The DAB is also in its way an institution, and despite its prestige a relatively youthful institution. Biographical encyclopedias have been with us for a long time, but most of the early ones were meretricious projects developed by promoters who sold local notables the proposition that their achievements could be recorded and preserved for posterity in return for subscriptions to the published work, and often for payments in cash to boot, or, like the Reverend Francis L. Hawks’s Pictorial Cyclopaedia of Biography (1856), were mere routine summaries devoid of serious scholarship. The biography of Jefferson in Hawks’s work, for example, said of his Presidency: “Jefferson filled the office for eight years,” and not a word more. More respectable was Appletons’ Cyclopaedia of American Biography , published in the 1880’s, but many of its articles were written by hacks and were full of inaccuracies and undeserved praise. The subjects covered in Appletons’ Cyclopaedia were chosen in the most haphazard fashion; indeed, it contained accounts of the careers of at least forty-seven persons who never existed, invented by some unscrupulous author to increase his income.

Then, between 1885 and 1900, the great British Dictionary of National Biography ( DNB ) was published. This immense work of twenty-two volumes included over thirty thousand biographies.

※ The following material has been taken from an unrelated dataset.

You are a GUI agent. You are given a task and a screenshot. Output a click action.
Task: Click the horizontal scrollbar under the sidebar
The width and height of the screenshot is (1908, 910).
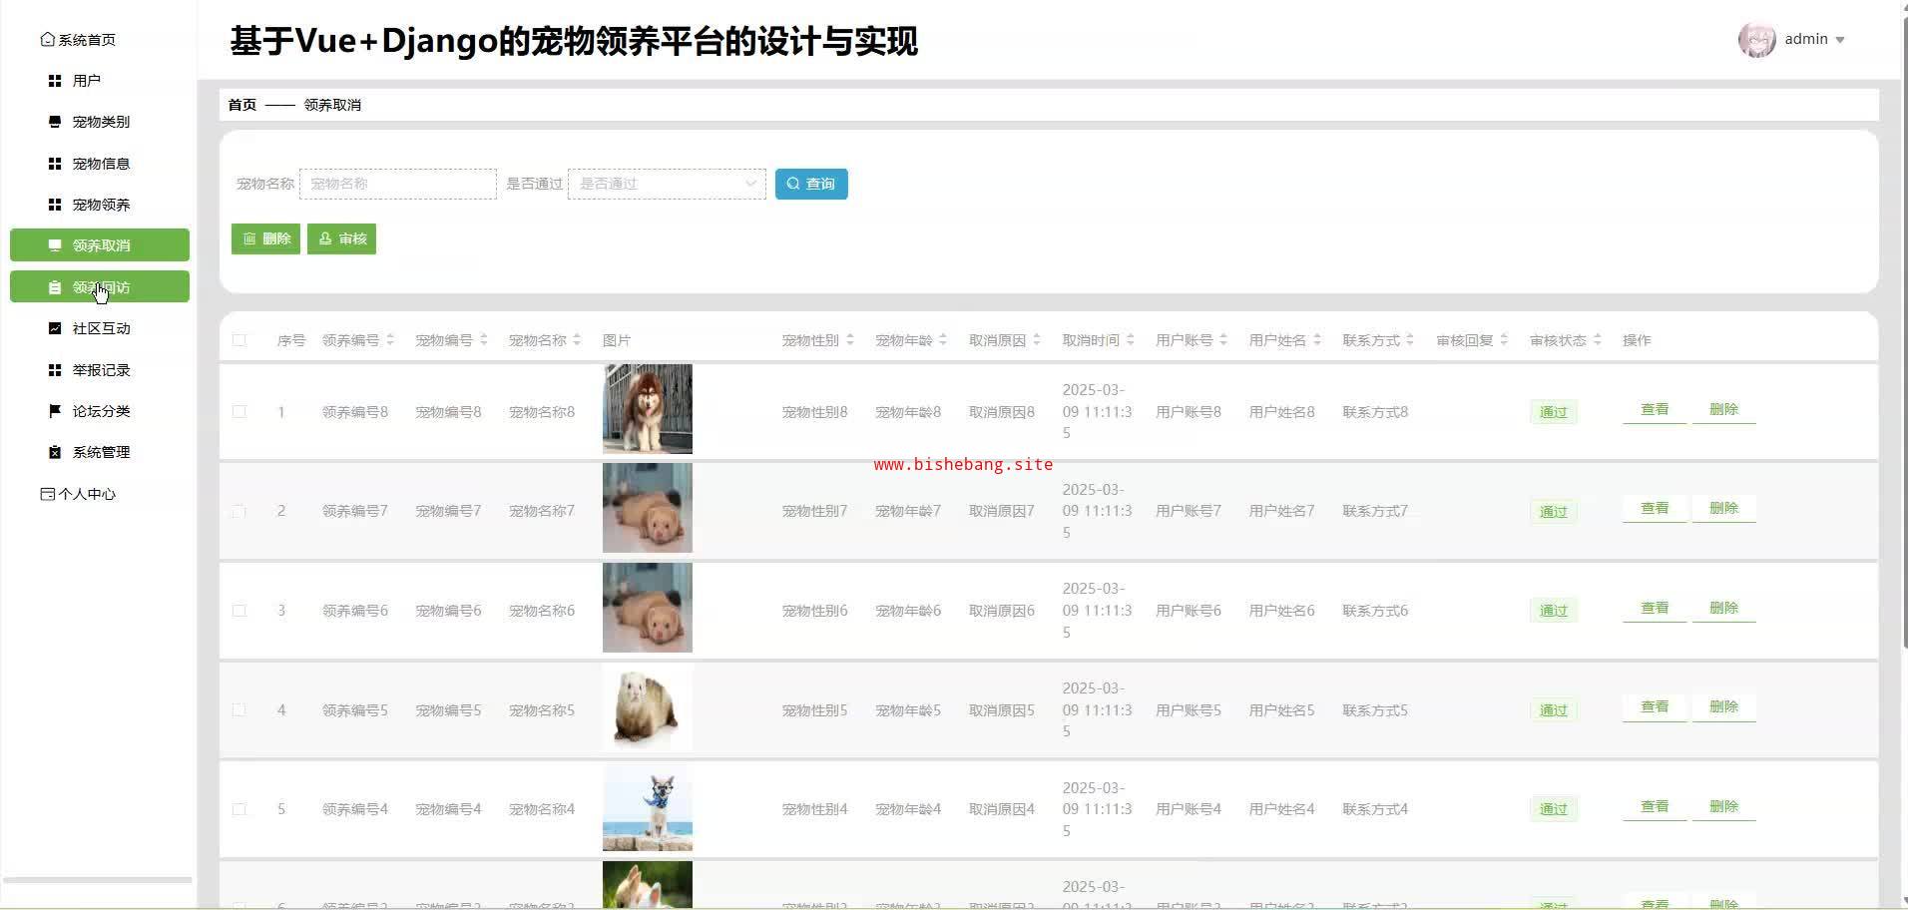click(x=98, y=880)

Its editors, first Sir Leslie Stephen and then Sir Sidney Lee, set high standards of scholarship; and although wits insisted that the DNB had added “a new terror to death,” the project was widely praised and swiftly proved its value to scholars and students.

The DNB was the model to which American scholars turned when the DAB was conceived shortly after World War i. Two of the most distinguished historians of the early twentieth century played the key roles in developing it: Frederick Jackson Turner, originator of the famous frontier thesis, and J. Franklin Jameson, the first editor of the American Historical Review and later head of the Manuscripts Division of the Library of Congress.

Both in personality and in professional aptitudes Turner and Jameson complemented each other perfectly. As collaborators they made a magnificent team, Turner being the idea man, Jameson the organizer and administrator. Already they had been responsible for the creation of the Carnegie Institution’s Bureau of Historical Research and a number of other admirable projects. In this case again the idea, or at least the specific proposal for bringing the idea to fruition, was Turner’s, and his conception was grandiose. At the first meeting of the American Council of Learned Societies in 1920, to which he and Jameson were delegates, he urged the Council to undertake the project on a scale comparable to that of the British dictionary. The Council did not act because of the enormous cost anticipated —at least a half million dollars. But Turner persisted at future meetings, and in 1922 the Council appointed a committee, chaired by Jameson, to investigate the possibilities.